### WORK INSTRUCTIONS
#1 Decide whether each statement agrees with the book description: (a) Melanie Warner once worked as a business reporter for the New York Times; (b) processed foods supply about half of the nation's calories; (c) Warner's journey took her to farmers' markets around the country. Answer yes or no for each, and quote the words from the description that decide it.
#2 Copy from the book description the passage that opens with the words containing "In the tradition" and closes with "into our food.".

### TEXT FOR ANALYSIS
In the tradition of Fast Food Nation and The Omnivore’s Dilemma a fascinating and cutting-edge look at the scary truth about what really goes into our food.
If a piece of individually wrapped cheese retains its shape, color, and texture for years, what does it say about the food we eat and feed our children? Former New York Times business reporter and mother Melanie Warner decided to explore that question when she observed the phenomenon of the indestructible cheese. She began an investigative journey that takes her to research labs, food science departments, and factories around the country. What she discovered provides a rare, eye-opening — and sometimes disturbing — account of what we’re really eating. Warner looks at how decades of food science have resulted in the cheapest, most abundant, most addictive, and most nutritionally devastating food in the world, and she uncovers startling evidence about the profound health implications of the packaged and fast foods that we eat on a daily basis.
From breakfast cereal to chicken subs to nutrition bars, processed foods account for roughly 70 percent of our nation’s calories. Despite the growing presence of farmers’ markets and organic produce, strange food additives are nearly impossible to avoid. Combining meticulous research, vivid writing, and cultural analysis, Warner blows the lid off the largely undocumented — and lightly regulated — world of chemically treated and processed foods and lays bare the potential price we may pay for consuming even so-called “healthy” foods.

### THE DATA
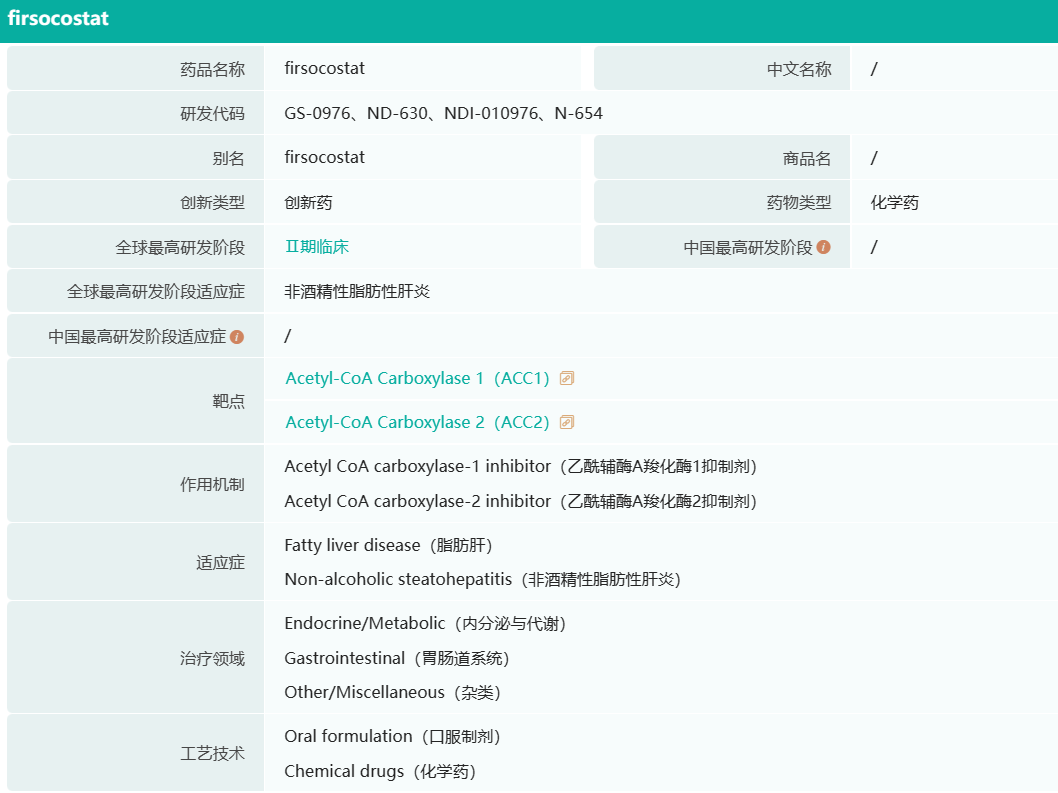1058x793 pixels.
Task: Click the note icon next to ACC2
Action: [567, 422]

==

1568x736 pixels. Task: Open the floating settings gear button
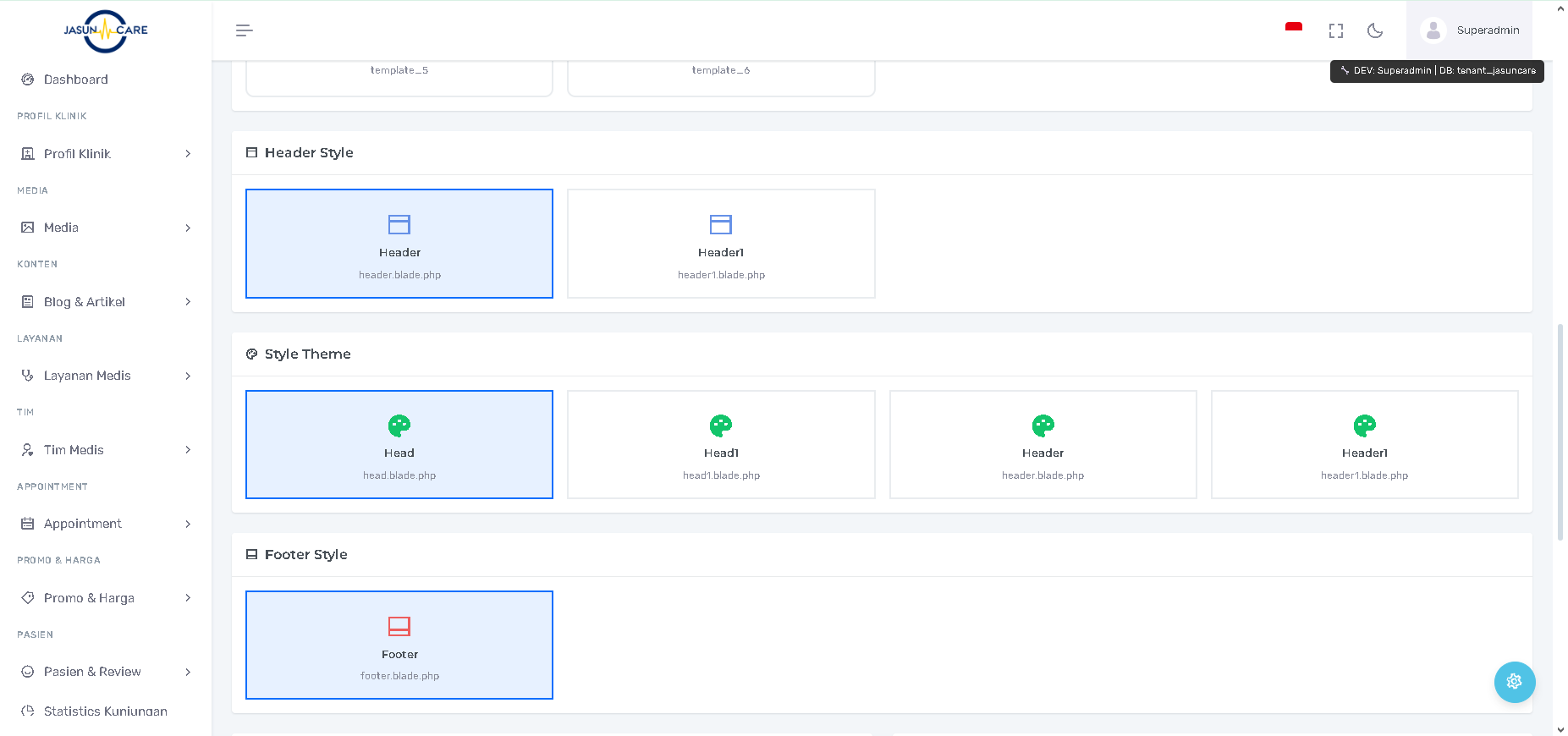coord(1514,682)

### LIST OF SOLUTIONS
#1
(a) Yes: "Former New York Times business reporter and mother Melanie Warner"
(b) No: "processed foods account for roughly 70 percent of our nation’s calories"
(c) No: "takes her to research labs, food science departments, and factories around the country"

#2
In the tradition of Fast Food Nation and The Omnivore’s Dilemma a fascinating and cutting-edge look at the scary truth about what really goes into our food.